■ **Required work**
Rewrite all of the records below, substituting "screen capture" for "screenshot" and keeping everything else the same. Omit the pictures from your answer.

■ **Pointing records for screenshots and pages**

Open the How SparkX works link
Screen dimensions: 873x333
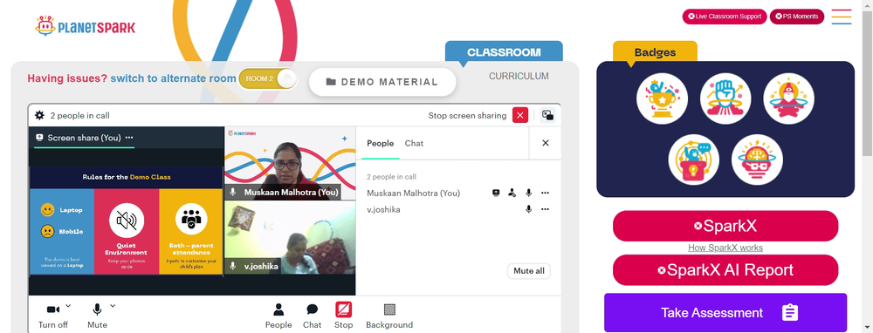(x=725, y=248)
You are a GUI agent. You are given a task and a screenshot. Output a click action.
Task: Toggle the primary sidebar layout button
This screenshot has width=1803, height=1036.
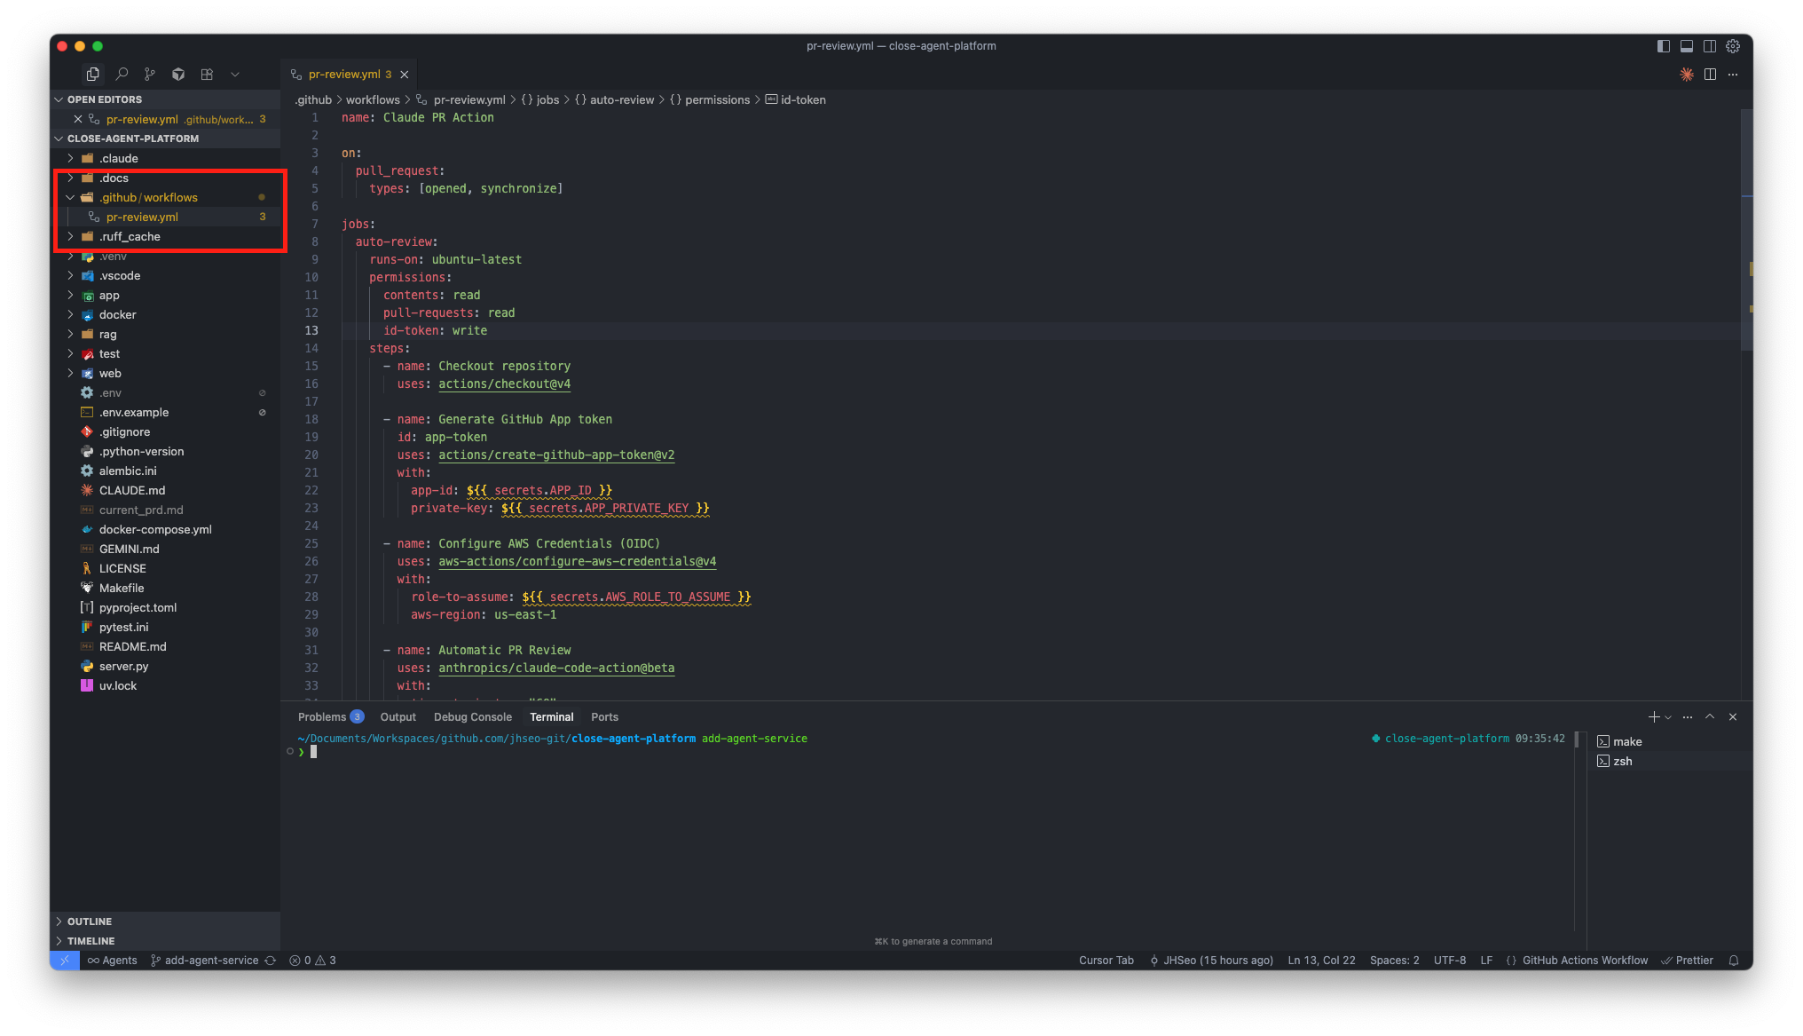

■ **Solution to the problem**
Open the How SparkX works link
Screen dimensions: 873x333
(x=725, y=248)
You are a GUI agent. You are given a task and a screen capture. Output a click action.
Task: Toggle the primary sidebar layout button
This screen capture has width=1803, height=1036.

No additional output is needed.